- QUESTIONS TO ANSWER -
1. Who chaired Session 301, according to the session listing?
2. In the session listing, rewrite everything from "Michelle A. Nordtorp" down to "costume or disguise.", swapping "ornament" for "embellishment".
3. List the titles of all the papers given in the session listing.

- TEXT UNDER STUDY -
* * * * * * *

Session 301: Decoration and Disguise

Monday 13 July 2009, 16.30-18.00

Sponsor:DISTAFF: Discussion, Interpretation & Study of Textile Arts, Fabrics & Fashions
Organiser:Gale R. Owen-Crocker, Department of English & American Studies, University of Manchester
Moderator/Chair:Elizabeth Coatsworth, now retired
Paper 301-aDress Detail in the Alabaster Tombs at All Saints Church, Harewood
(Language: English)
Elizabeth S. Benns, Soper Lane, Baldock
Index terms: Art History - Sculpture, Daily Life
Paper 301-bChurch Embroideries of the Anglo-Saxon Period
(Language: English)
Alexandra M. Lester-Makin, School of History of Art & Design, Manchester Metropolitan University
Index terms: Art History - Decorative Arts, Biblical Studies, Ecclesiastical History
Paper 301-cShape-Shifting in the Early Christian North: The Animal Skin as Costume or Disguise
(Language: English)
Michelle A. Nordtorp Madson, Department of Art History, University of St Thomas, Minnesota
Index terms: Art History - Decorative Arts, Folk Studies, Language and Literature - Scandinavian
Abstract

Is decoration on clothing simply ornament, or does it indicate something symbolic? Dress detail on tomb effigies may be authentic, or representative of a costume the dead person never wore. Ecclesiastical embroideries can turn an ecclesiastic into a walking biblical narrative. Secular tales can involve deception and embroidered versions use disguise to convey their themes. Shape-shifting, pagan northern mythological creatures who changed from human to animal, came to be explained in Christian times as taking on a costume or disguise.

* * * * * * *

- RECORDS SHOWN -
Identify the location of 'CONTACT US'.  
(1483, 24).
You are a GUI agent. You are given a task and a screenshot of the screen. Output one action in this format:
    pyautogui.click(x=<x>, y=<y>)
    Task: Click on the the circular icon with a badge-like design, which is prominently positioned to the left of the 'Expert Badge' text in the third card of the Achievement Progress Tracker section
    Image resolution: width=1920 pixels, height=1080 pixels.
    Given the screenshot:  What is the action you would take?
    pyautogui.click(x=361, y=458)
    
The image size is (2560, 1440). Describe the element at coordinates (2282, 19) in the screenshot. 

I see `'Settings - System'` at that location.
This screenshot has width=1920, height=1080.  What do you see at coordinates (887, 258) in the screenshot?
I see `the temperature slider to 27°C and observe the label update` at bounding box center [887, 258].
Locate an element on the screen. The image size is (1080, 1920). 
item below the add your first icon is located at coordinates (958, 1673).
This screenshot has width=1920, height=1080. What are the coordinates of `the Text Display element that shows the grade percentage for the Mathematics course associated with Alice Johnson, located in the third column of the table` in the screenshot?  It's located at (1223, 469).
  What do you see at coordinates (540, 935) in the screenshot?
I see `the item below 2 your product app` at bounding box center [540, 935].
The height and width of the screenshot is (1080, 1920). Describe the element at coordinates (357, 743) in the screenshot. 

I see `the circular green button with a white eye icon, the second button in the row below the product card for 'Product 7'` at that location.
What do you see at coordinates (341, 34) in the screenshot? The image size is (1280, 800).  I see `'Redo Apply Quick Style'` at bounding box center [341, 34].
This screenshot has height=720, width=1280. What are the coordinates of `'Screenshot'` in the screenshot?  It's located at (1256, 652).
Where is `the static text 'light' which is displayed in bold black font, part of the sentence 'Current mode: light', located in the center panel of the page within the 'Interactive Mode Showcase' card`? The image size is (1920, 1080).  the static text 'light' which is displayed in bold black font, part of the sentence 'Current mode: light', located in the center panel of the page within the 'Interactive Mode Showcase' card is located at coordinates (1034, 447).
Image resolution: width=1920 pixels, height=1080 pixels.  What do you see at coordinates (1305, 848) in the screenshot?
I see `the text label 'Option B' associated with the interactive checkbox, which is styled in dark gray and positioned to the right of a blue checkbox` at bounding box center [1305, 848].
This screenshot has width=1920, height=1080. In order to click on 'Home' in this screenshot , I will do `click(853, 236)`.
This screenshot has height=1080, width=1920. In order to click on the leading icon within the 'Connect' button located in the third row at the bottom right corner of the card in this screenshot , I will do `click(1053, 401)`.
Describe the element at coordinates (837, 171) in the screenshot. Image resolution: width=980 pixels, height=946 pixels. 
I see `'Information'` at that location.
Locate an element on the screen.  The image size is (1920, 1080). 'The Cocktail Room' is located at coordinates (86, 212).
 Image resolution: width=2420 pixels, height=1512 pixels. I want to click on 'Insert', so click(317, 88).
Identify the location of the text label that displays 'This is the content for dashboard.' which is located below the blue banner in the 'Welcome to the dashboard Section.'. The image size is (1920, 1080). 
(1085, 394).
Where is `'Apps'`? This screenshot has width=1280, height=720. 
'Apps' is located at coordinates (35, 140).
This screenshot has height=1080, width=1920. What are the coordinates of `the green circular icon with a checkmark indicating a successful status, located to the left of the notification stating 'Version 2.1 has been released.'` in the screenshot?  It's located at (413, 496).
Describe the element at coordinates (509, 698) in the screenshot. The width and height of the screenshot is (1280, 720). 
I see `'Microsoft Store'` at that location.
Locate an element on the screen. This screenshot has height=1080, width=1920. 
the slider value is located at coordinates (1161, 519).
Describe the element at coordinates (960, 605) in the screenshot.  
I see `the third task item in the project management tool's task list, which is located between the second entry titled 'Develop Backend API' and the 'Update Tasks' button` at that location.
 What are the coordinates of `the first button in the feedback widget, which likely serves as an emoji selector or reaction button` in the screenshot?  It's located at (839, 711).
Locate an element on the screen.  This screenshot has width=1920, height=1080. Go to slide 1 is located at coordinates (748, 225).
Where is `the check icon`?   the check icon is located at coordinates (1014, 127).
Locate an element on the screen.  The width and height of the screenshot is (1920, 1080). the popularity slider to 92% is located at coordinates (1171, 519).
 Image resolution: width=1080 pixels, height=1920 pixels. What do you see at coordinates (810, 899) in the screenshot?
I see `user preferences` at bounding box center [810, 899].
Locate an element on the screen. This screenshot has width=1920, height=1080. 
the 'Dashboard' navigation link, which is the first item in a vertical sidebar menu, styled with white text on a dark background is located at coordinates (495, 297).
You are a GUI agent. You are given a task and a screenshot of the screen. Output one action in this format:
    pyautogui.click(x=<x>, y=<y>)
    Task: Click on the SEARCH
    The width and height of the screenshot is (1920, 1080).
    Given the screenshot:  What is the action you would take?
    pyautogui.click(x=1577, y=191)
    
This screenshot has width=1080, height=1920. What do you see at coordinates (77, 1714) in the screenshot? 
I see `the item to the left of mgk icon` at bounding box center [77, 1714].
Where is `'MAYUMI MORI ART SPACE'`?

* * * * * * *

- SOLUTIONS TO THE EXERCISE -
1. Elizabeth Coatsworth

2.
Michelle A. Nordtorp Madson, Department of Art History, University of St Thomas, Minnesota
Index terms: Art History - Decorative Arts, Folk Studies, Language and Literature - Scandinavian
Abstract

Is decoration on clothing simply embellishment, or does it indicate something symbolic? Dress detail on tomb effigies may be authentic, or representative of a costume the dead person never wore. Ecclesiastical embroideries can turn an ecclesiastic into a walking biblical narrative. Secular tales can involve deception and embroidered versions use disguise to convey their themes. Shape-shifting, pagan northern mythological creatures who changed from human to animal, came to be explained in Christian times as taking on a costume or disguise.

3.
Dress Detail in the Alabaster Tombs at All Saints Church, Harewood
Church Embroideries of the Anglo-Saxon Period
Shape-Shifting in the Early Christian North: The Animal Skin as Costume or Disguise